Ironically the establishment and the military hierarchy of both countries have used and abused the Kashmir issue for their mammoth military budgets, arms spending and the perks and privileges of the military top brass. The imperialists have also used this issue in a multipurpose manner for their own vested interests. On the one hand they do not want this contentious issue to fade away or be resolved because this is the basis on which the Indian and Pakistani military establishments keep on buying the weaponry at exorbitant prices from the imperialist military industrial complexes that extract astronomical profits from these arms deals.
It is not an accident that India and Pakistan comprise 22 percent of the world’s population, host more than 44 percent of the world’s poor and yet they are amongst the top five buyers of military hardware and sophisticated arms. At the same time with the excuse of national security and threats of war they have acquired nuclear arms of unimaginable power of destruction, costing billions of dollars made from the sweat, blood and tears of the toiling masses impoverished by exploitation.
On the other hand at this stage the imperialists and the ruling classes cannot afford an all out war between the two nuclear South Asian states, as the destruction it would unleash would be so harrowing that the investments and the assets of the imperialists and the local elites would be at stake. Hence, the reality is that neither can they go to war nor can they sustain a durable peace in the subcontinent. This vicious cycle of empty gestures of peace and talks, alternating with periods of threats and hysteria of war without an actual war, will continue to mar the consciousness of the working classes as long as the present crisis ridden capitalism exists.
The current firing incident across the LOC is one of the many arsenals in the armoury of the ruling classes that they use to curb class struggles and mass revolts against the oppression of the masses. The Hindu and Islamic fundamentalists play upon these hostile attitudes and prejudices to perpetuate their reactionary role in the politics of the subcontinent.
Meanwhile, the Kashmiri masses continue to suffer. Their dream of national liberation is further away today than it was half a century ago. In the recent movements on both sides of the LOC, however, there have been significant signs of the socio-economic issues and the class struggle coming to the surface. The national liberation of the oppressed masses of Kashmir can only be realized by the overthrow of this system and its states that carry out the national and class oppression in the subcontinent. This is also true for the other oppressed nationalities of the region.
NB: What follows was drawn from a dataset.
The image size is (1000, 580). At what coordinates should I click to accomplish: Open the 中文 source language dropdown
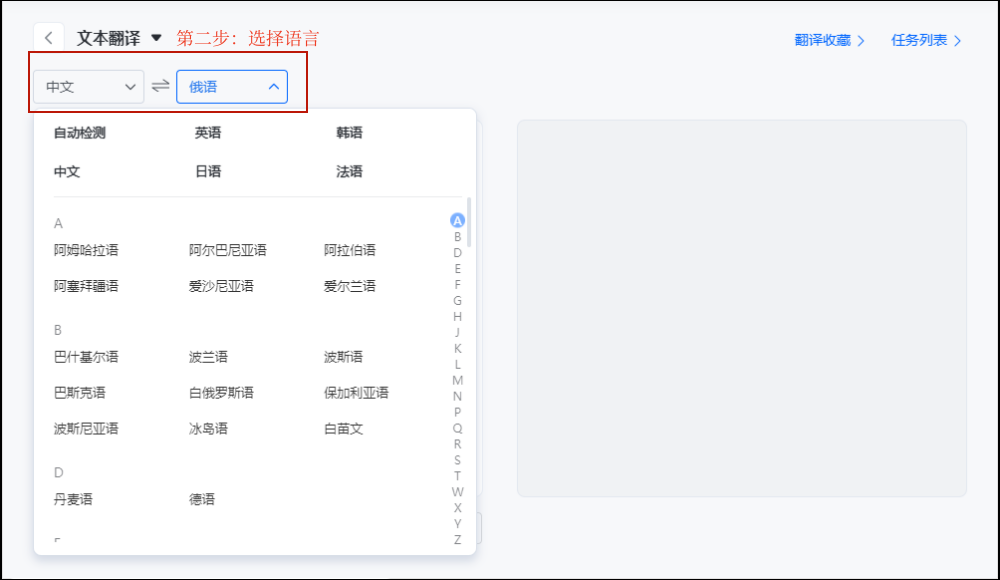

What has been proved in the last seven decades is that the capitalism and the ruling elites of India and Pakistan have failed to complete any of the historical tasks of the national democratic revolution. These tasks can only be completed by overthrowing capitalism under a socialist regime that can generate enough resources and development through a planned economy to carry out the revolution. The road to national liberation is through class struggle.